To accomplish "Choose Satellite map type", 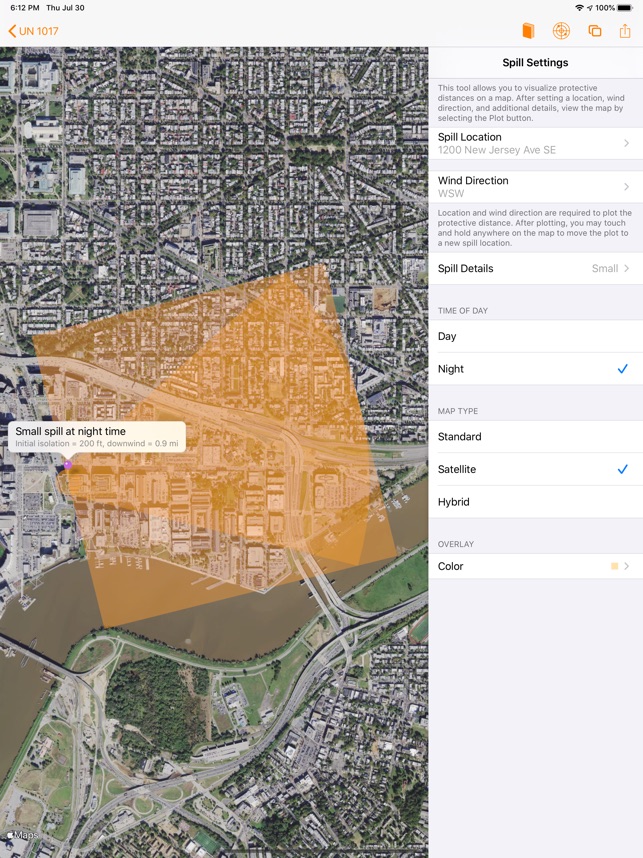I will [535, 469].
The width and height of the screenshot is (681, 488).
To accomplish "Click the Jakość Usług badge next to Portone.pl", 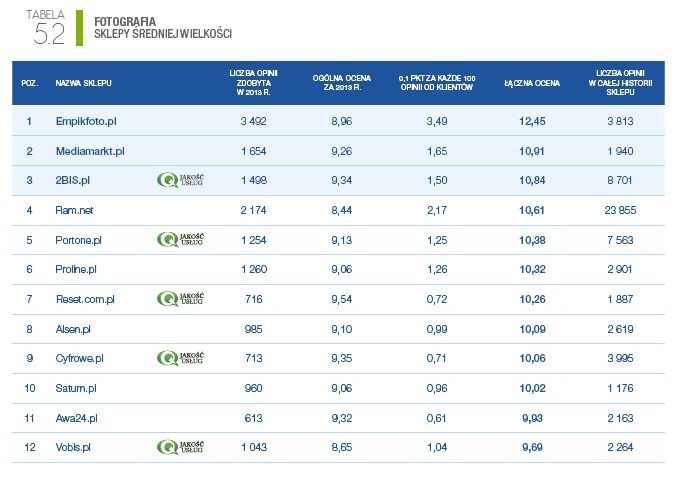I will click(180, 240).
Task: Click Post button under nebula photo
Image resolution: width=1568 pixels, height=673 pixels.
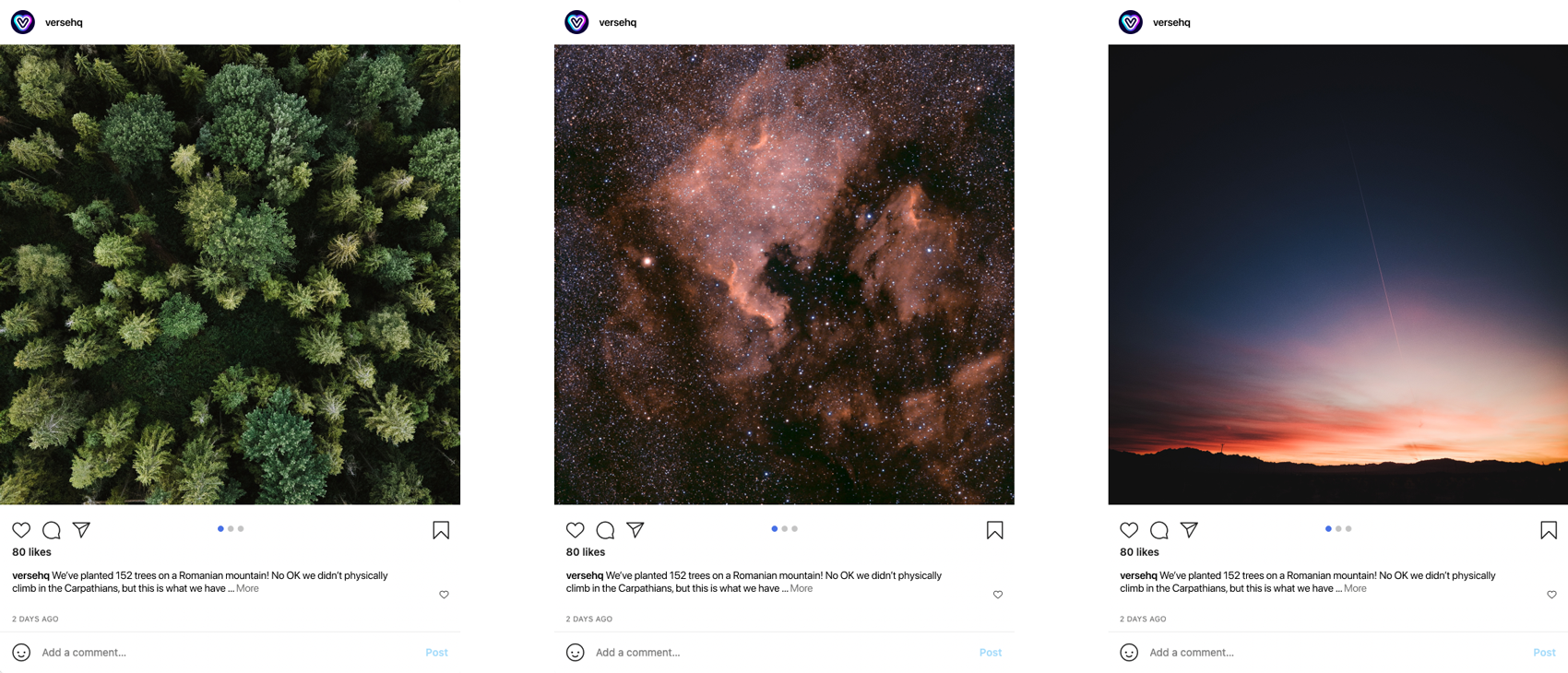Action: point(990,653)
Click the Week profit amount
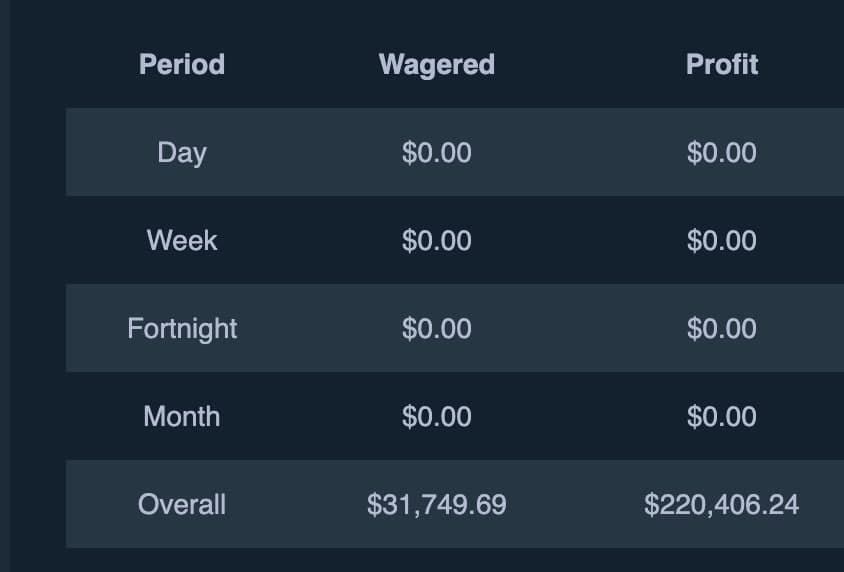 tap(722, 241)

···

## What is expected
Retype exactly, and only, the lines from the one containing "Image resolution: width=1568" through the end of the records above. Pictures stay out of the copy.

## Exercise output
Image resolution: width=1568 pixels, height=673 pixels.
Action: point(990,653)
Click the Week profit amount
 tap(722, 241)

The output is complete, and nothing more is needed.